OMAHA — Entrepreneurs in South Omaha are getting another shot at applying for about $36,000 in grant money left in limbo after nobody asked for those state “turnback tax” funds last year.

Applicants have until early afternoon on April 6 to submit paperwork. Recipients are to be notified later that month.

South Omaha merchants get another shot at unclaimed ‘turnback tax’ grants
Roger Garcia, Douglas County Board member (Courtesy of Douglas County)

Speculating on why the money was left on the table, Douglas County Board member Roger Garcia told the Nebraska Examiner previously that perhaps merchants weren’t aware of a change in Nebraska’s turnback tax rules that opened up a new category of funding.

He said then that he was waiting on a legal opinion on how to rectify the situation.

Change in the law

State lawmakers last year amended the Nebraska Convention Center Facility Financing Assistance Act, which calls for much of state sales tax revenue collected by hotels and retailers within a certain distance of a convention center to be “turned back” to political subdivisions to pay off debt for the facilities.

In addition, the act provides that 10% of the turnback funds received by the City of Omaha be used in areas of high poverty.

Before last year’s amendment, all of that 10% went to youth anti-violence and historical preservation projects in North and South Omaha.
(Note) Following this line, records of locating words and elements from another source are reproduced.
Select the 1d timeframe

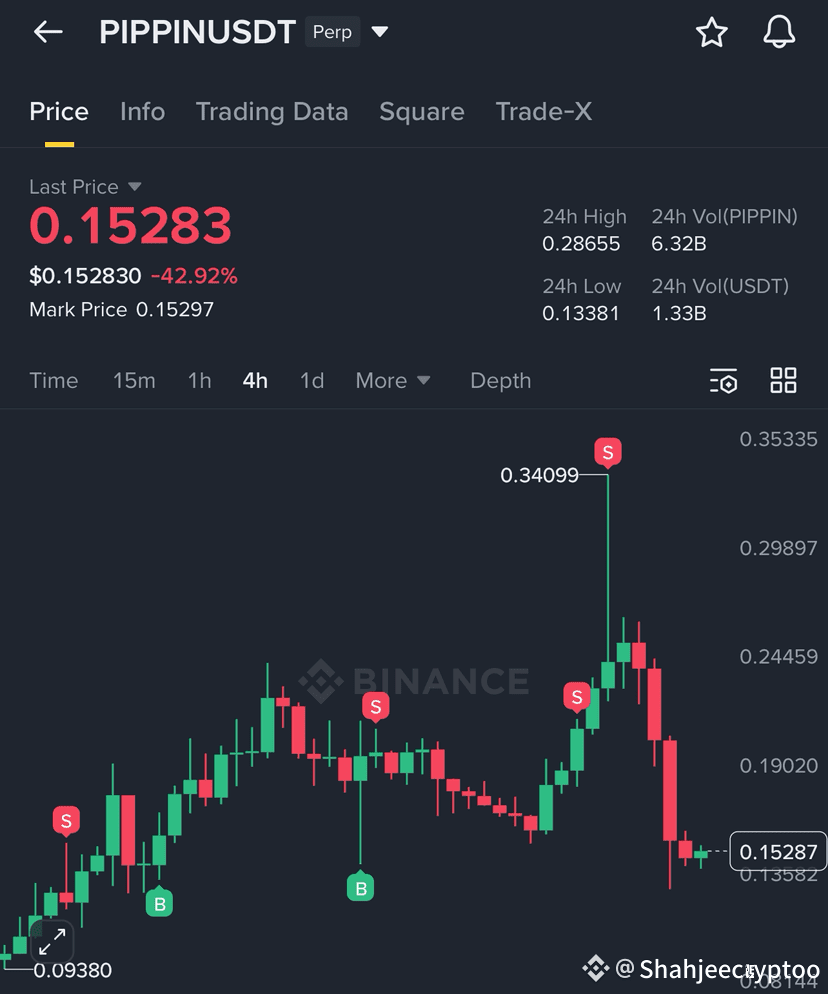coord(312,380)
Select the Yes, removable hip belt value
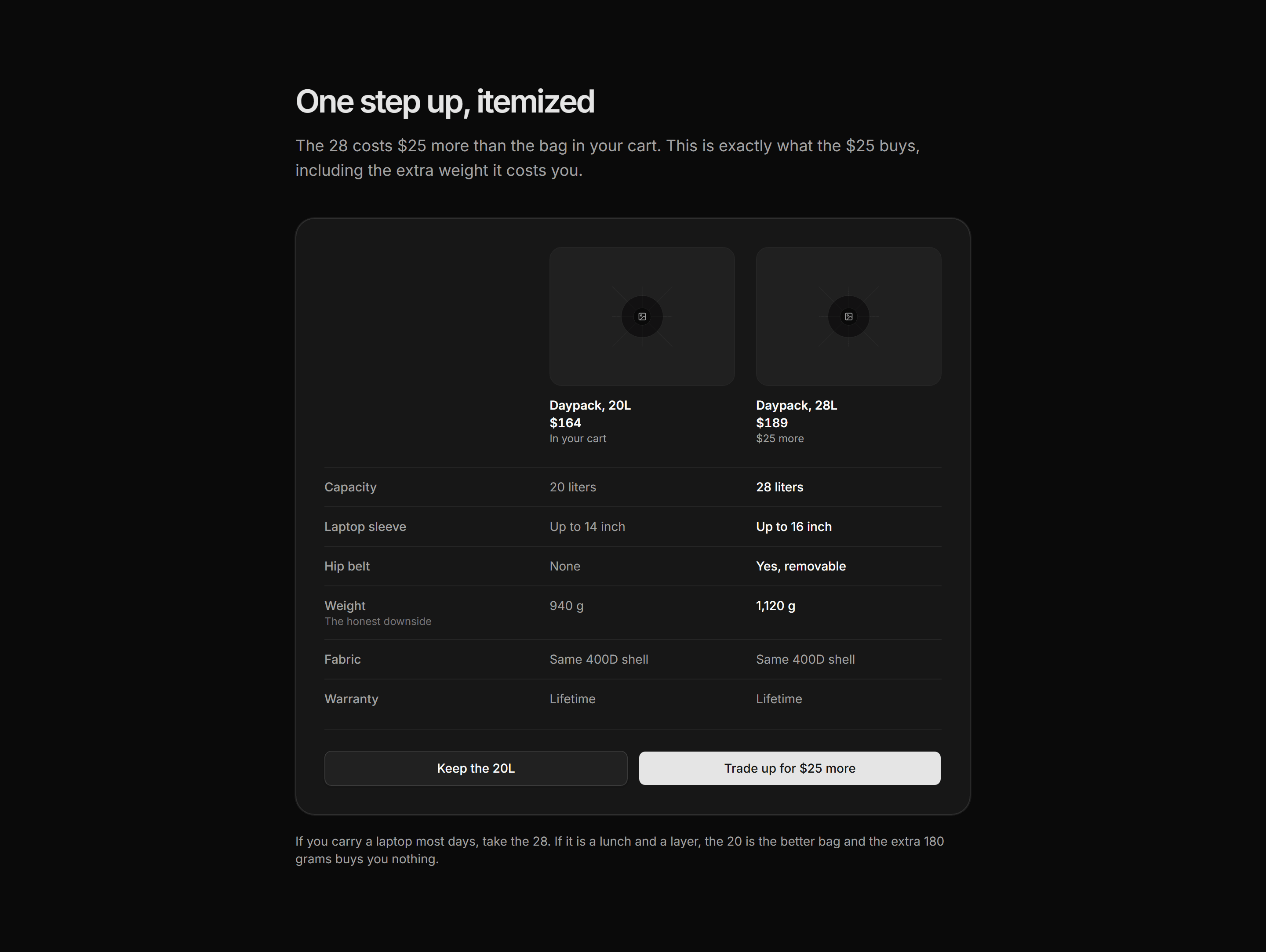Viewport: 1266px width, 952px height. click(800, 567)
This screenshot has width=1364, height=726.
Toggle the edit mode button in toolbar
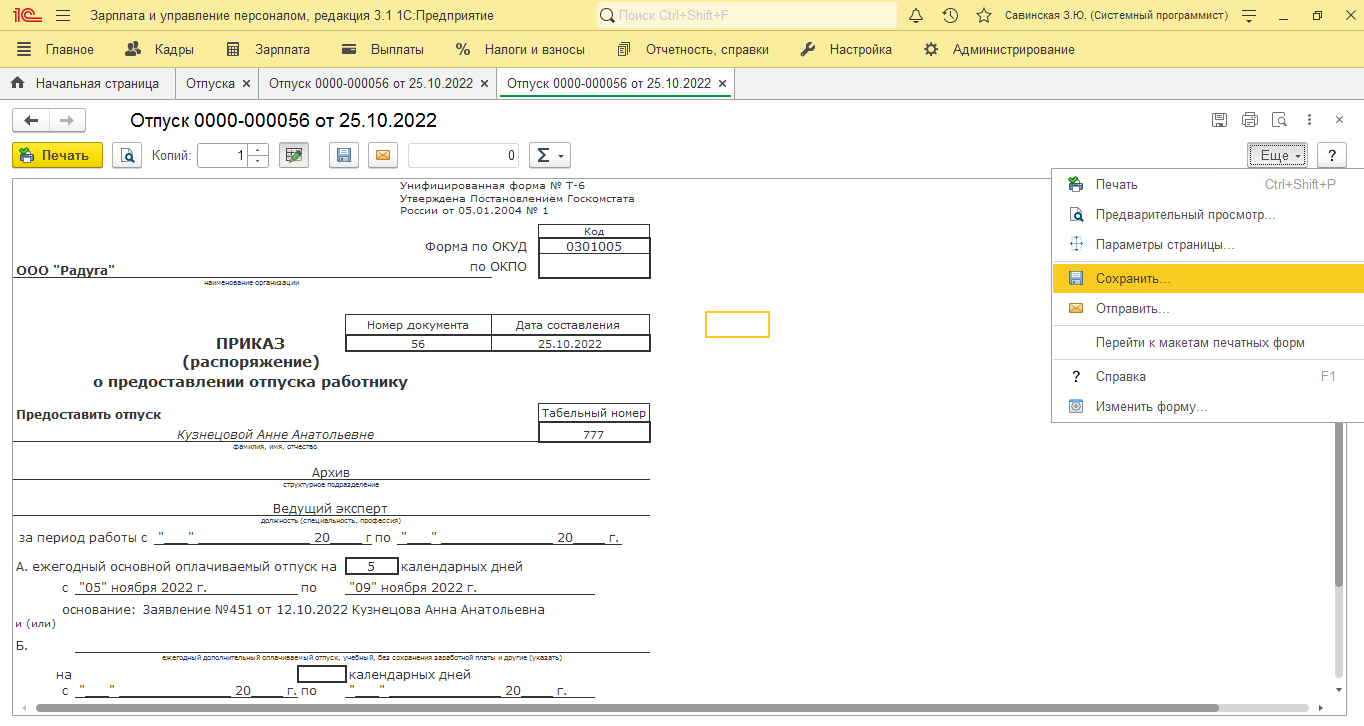[x=293, y=155]
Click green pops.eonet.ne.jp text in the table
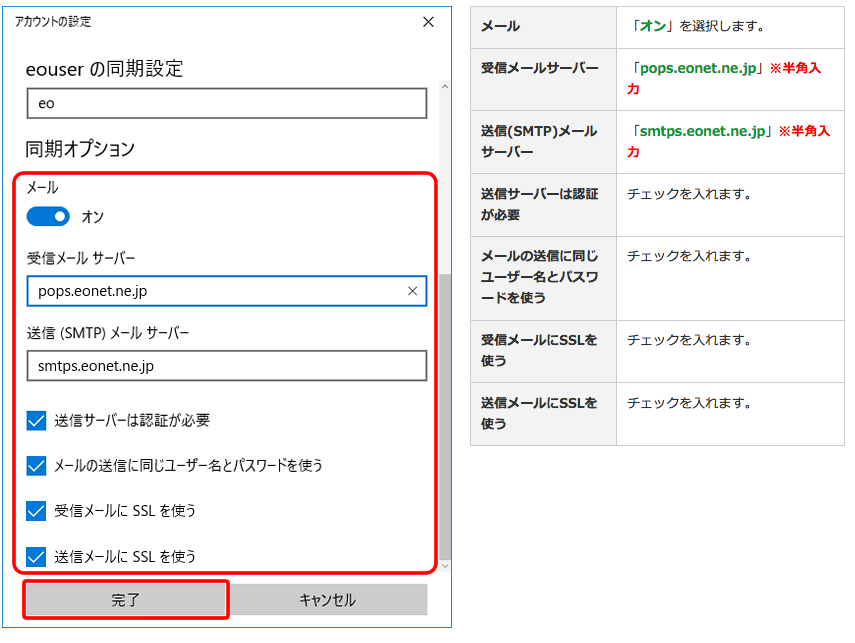 click(696, 69)
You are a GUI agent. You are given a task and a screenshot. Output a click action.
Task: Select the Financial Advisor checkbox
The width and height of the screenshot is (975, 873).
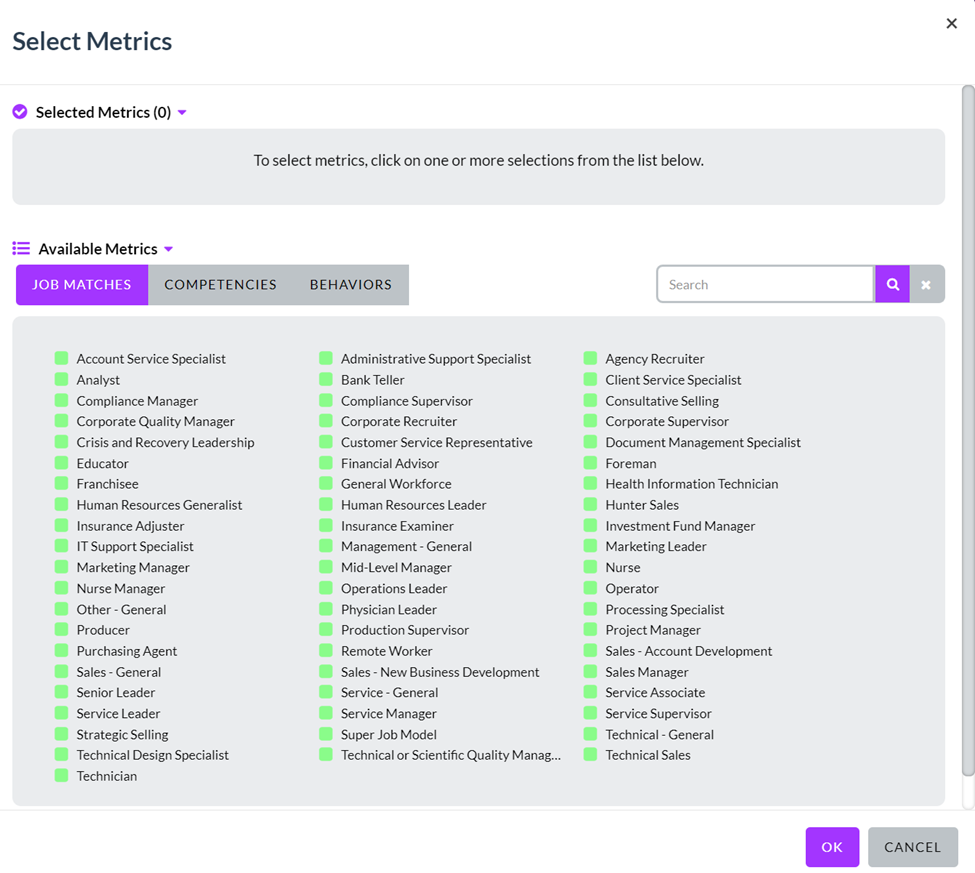point(326,463)
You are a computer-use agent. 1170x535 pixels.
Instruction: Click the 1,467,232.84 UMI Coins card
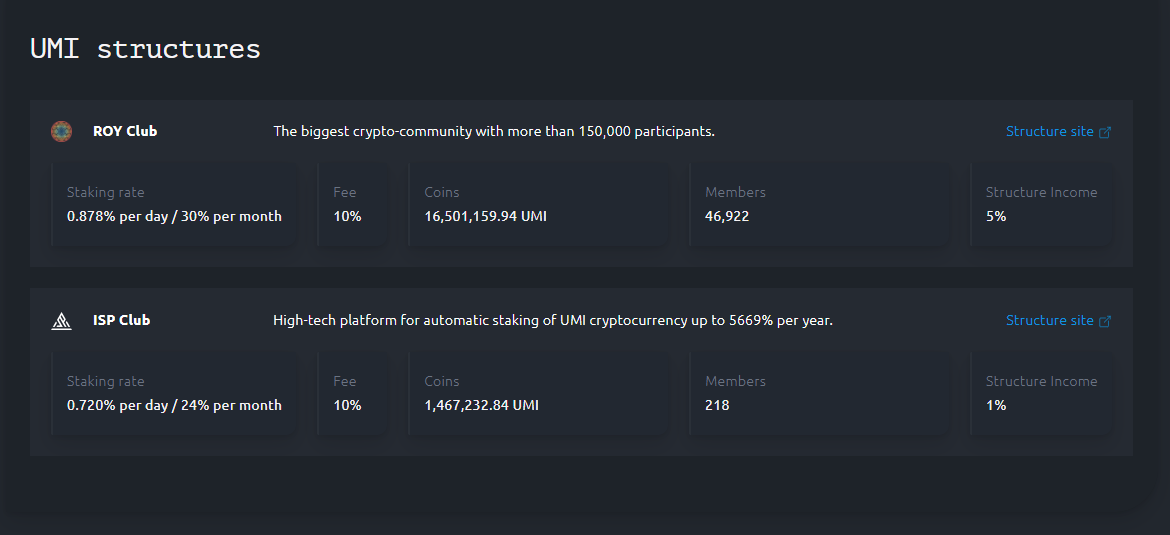538,394
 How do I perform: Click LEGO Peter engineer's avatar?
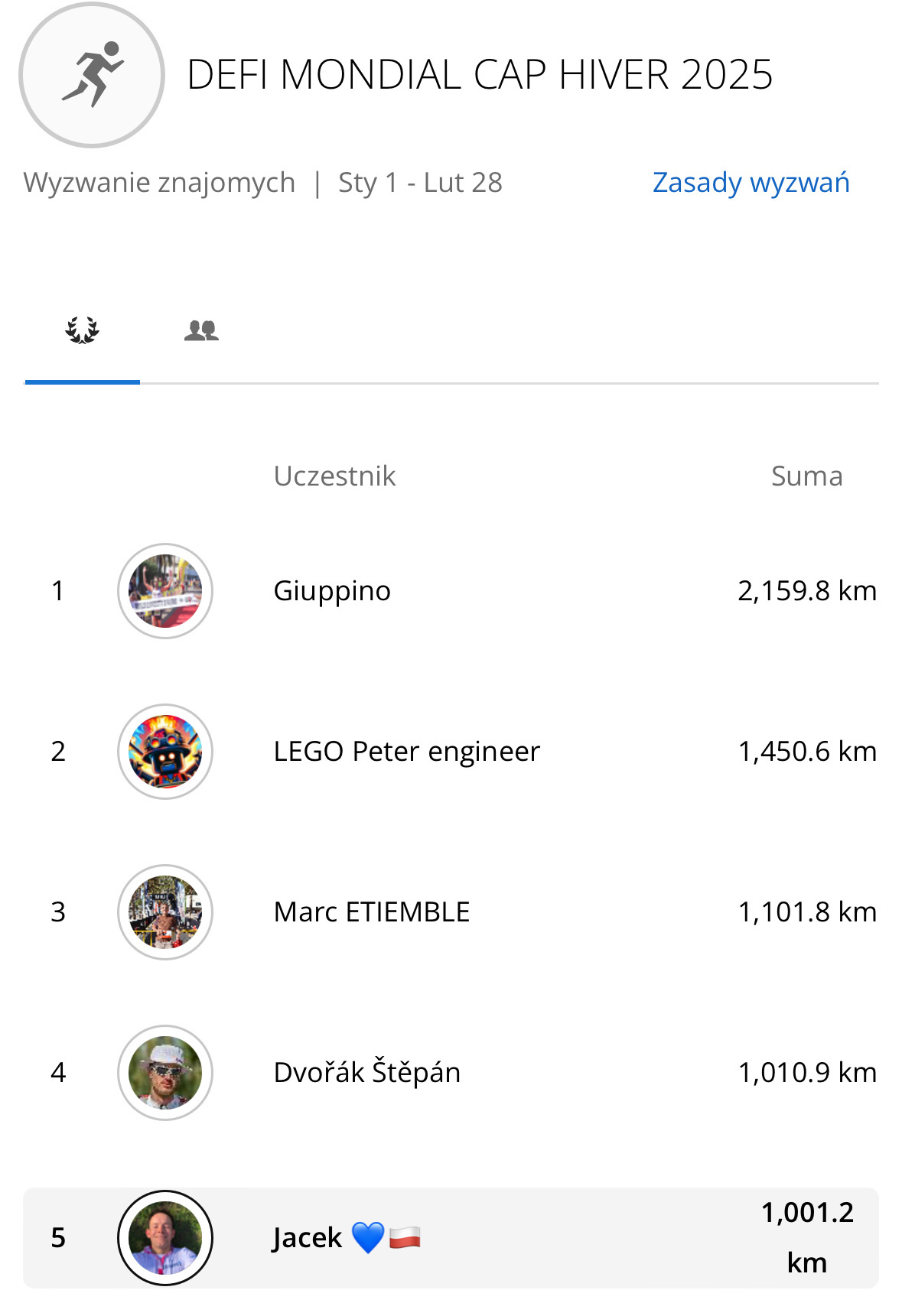(x=165, y=752)

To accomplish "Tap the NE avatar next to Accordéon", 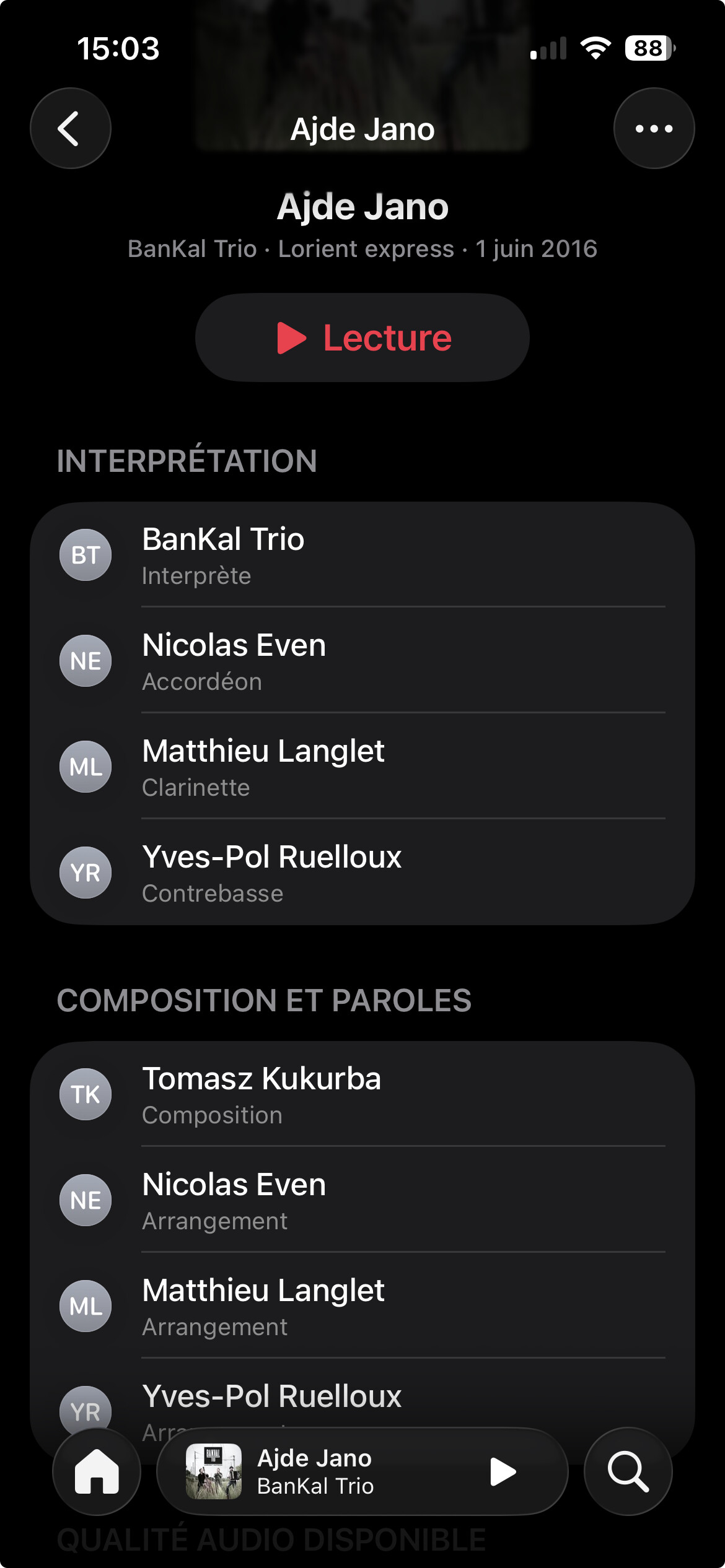I will (86, 661).
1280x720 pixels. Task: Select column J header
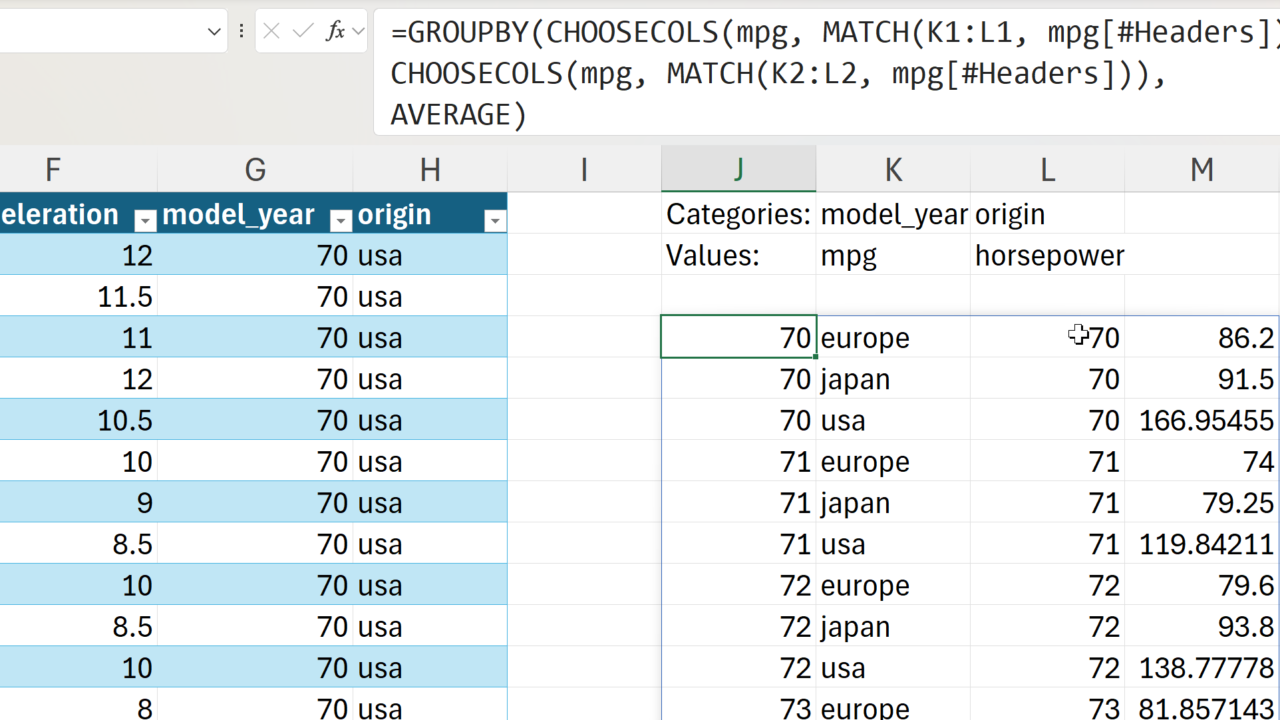pyautogui.click(x=738, y=170)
The new change specifies that 45% of the turnback tax funds should now go to assist small business and entrepreneurial growth in the two communities.

While North Omaha groups applied and received funding under that new small business category, South Omaha groups did not, Garcia said. Thus remained the $36,000 in unclaimed money for South Omaha.

Garcia — who is on the South Omaha turnback tax committee, along with City Councilman Vinny Palermo and a few South Omaha representatives — said the application process for entrepreneurs in that area has been reopened through the April 6 deadline.

(Various South Omaha applicants did apply for, and received, about $42,000 for the historical preservation and anti-violence category. North Omaha groups applied for and received nearly $88,000 in the 2022-23 turnback tax grants, a total amount that represented both the historical/anti-violence category and the small business category.)

Another entrepreneur fund

On a separate note, Garcia said, about $285,000 remains available (in $2,500 grant increments) for small businesses in his South Omaha district via a different funding source: the American Rescue Plan Act.

Garcia assigned that pot of funds to the Nebraska Hispanic Chamber of Commerce Foundation to distribute on his behalf, and, he said, the chamber currently is accepting applications. 

That funding came from his allotment of discretionary ARPA dollars. Each of the Douglas County commissioners was provided $2.5 million to direct toward their respective districts, as part of the broader $110.8 million in ARPA funds that went to Douglas County.